Introduction
Bolson is a tool that parses JSONs, converts them to records in an Apache Arrow formatted RecordBatch, serializes the batch to an Arrow IPC message, and publishes the message to a Pulsar topic.
Usage
This chapter describes how to use Bolson.
Requirements
To use Bolson, you need the following:
- A source of JSON data that acts as a TCP server. Bolson operates as long as the connection is alive.
- An Apache Pulsar broker.
- An Apache Arrow Schema
- Unless fixed schema parsing implementations are used, such as specific FPGA implementations.
Arrow Schema
For Bolson to read Arrow Schemas, they need to be serialized to a file using Arrow's built-in schema serialization facility.
An example of how to define and serialize a schema in Python:
import pyarrow
schema = pyarrow.schema([pyarrow.field("field", pyarrow.uint64())])
pyarrow.output_stream("example.as").write(schema.serialize())
JSON data source
If you do not have a JSON data source that can act as a TCP server, it is possible to generate random JSON data using a companion project of Bolson named Illex.
Illex is used throughout this example.
The requirements for a JSON data source acting as a TCP are simple. When Bolson
connects, the source can start sending data, without any additional protocol,
with the exception that each JSON object must be terminated by the newline
character '\n'
.
Pulsar broker
If you do not have a Pulsar broker, it can easily be spawned locally using Docker:
docker run -it --rm -p 6650:6650 -p 8080:8080 apachepulsar/pulsar bin/pulsar standalone
Subcommands
Bolson knows two subcommands, stream
and bench
.
- Stream: Convert JSONs and publish them to Pulsar in a streaming fashion.

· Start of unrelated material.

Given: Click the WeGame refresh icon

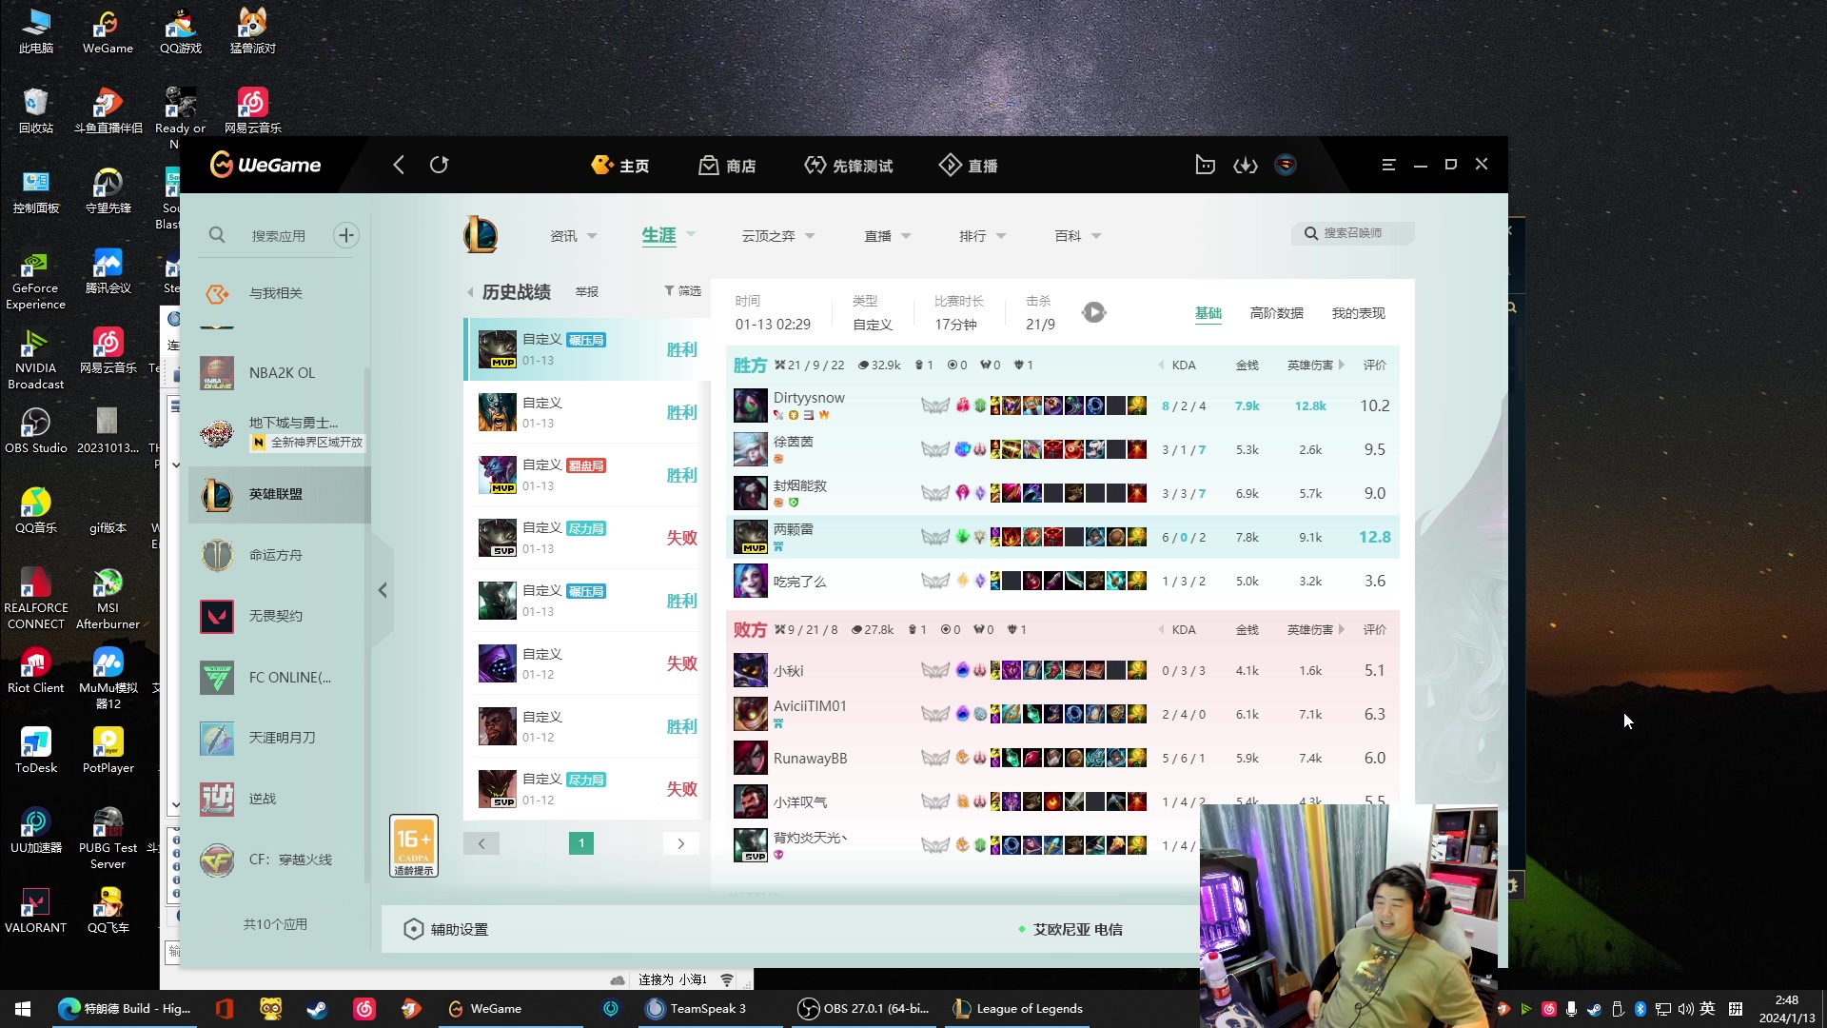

- Bench: Run micro-benchmarks of specific components of Bolson.
Stream
Produce Pulsar messages from a JSON TCP stream.
Usage: bolson stream [OPTIONS] [input]
Positionals:
input TEXT:FILE Serialized Arrow schema file for records to convert to.
Options:
-h,--help Print this help message and exit
--latency TEXT Enable batch latency measurements and write to supplied file.
--metrics TEXT Write metrics to supplied file.
--max-rows UINT=1024 Maximum number of rows per RecordBatch.
--max-ipc UINT=5232640 Maximum size of IPC messages in bytes.
--threads UINT=1 Number of threads to use for conversion.
-p,--parser ENUM:value in {arrow->0,opae-battery->1,opae-trip->2} OR {0,1,2}=0
Parser implementation. OPAE parsers have fixed schema and ignore schema supplied to -i.
-i,--input TEXT:FILE Serialized Arrow schema file for records to convert to.
--arrow-buf-cap UINT=16777216 Arrow input buffer capacity.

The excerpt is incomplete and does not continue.